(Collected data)
-- Opening Marker --
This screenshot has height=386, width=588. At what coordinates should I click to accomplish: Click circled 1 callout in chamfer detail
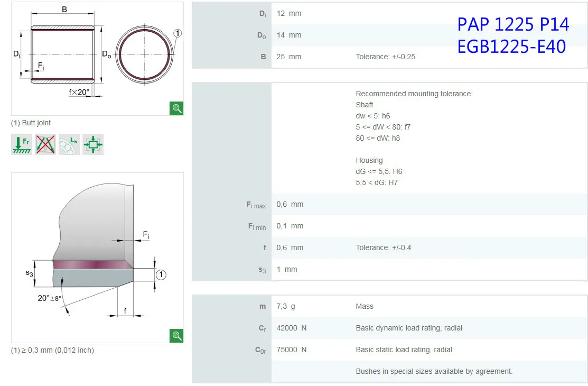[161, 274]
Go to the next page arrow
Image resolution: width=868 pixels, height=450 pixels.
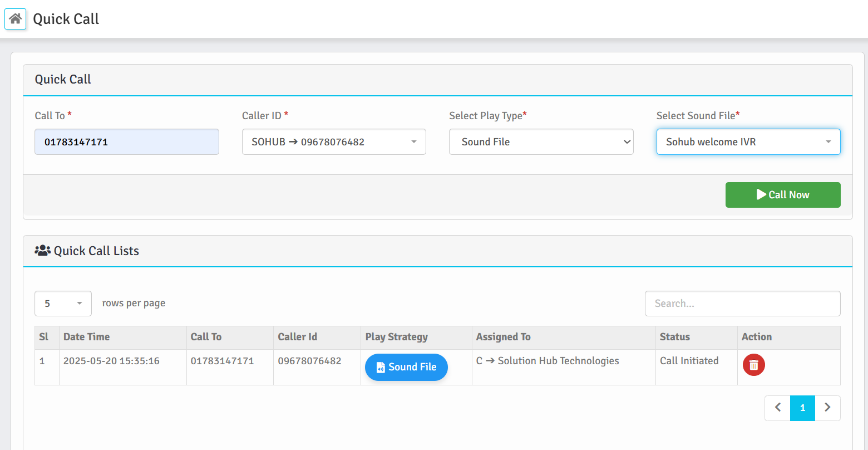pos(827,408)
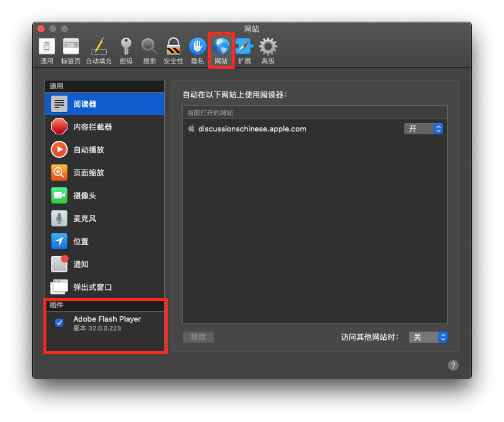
-- Closing Marker --
### Activity
Leave out every picture, and write out exactly the lines from the one with "Image resolution: width=868" through the end of the records above, both ends included.

### Reply
Image resolution: width=868 pixels, height=450 pixels.
pos(827,408)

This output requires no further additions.